Shuichi's smoldering anger surfaced when he said "You think I should have died, not Eiichiro." Eiichiro being my son who had died when a log had fallen on both boys many years ago. Shuichi felt guilty that he had lived while my son died. It was then I realized what Mitsue had meant by showing those three fingers before she died. My wife and I sworn we would be buried under the cherry tree where our long dead son slept patiently waiting for us.

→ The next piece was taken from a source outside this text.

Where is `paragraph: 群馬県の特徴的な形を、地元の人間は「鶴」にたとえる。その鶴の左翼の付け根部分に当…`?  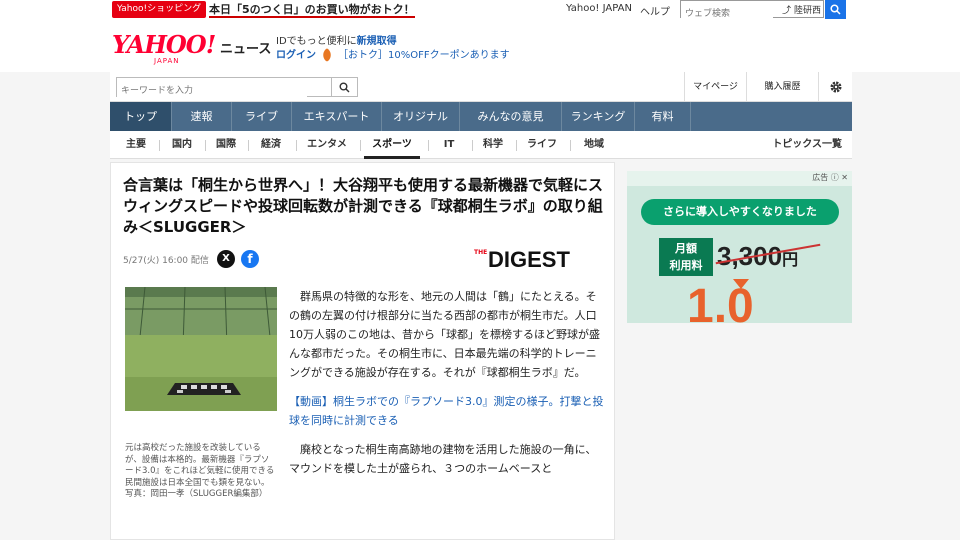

When I feel lonely, the white dog always appears to stand alongside me. One day she stood on her rear paws and reached out to me. I grabbed them and danced as I had danced together with my wife when we were young. The white dog never appears when I am with someone. My daughters worry that I am losing my mind. They think I cannot separate reality from dreams.
The memorial day service is approaching and I decide to take a trip to fulfill my wife's last wishes. I'll drive my old truck to the cherry tree where Eiichiro sleeps and I'll bury Mitsue's ashes alongside him. I am not sure whether I can find the place as the mountains have changed in the past 20 years. If I tell my daughters, they would protest, so I will go on my own. The white dog seems pleased to accompany me on the long journey up into the mountains, just as my wife would...
I sit back, enjoying the breeze that strokes my cheeks. Now I feel the closeness with my wife. She will be with me, sitting by my side. As always, from now to forever.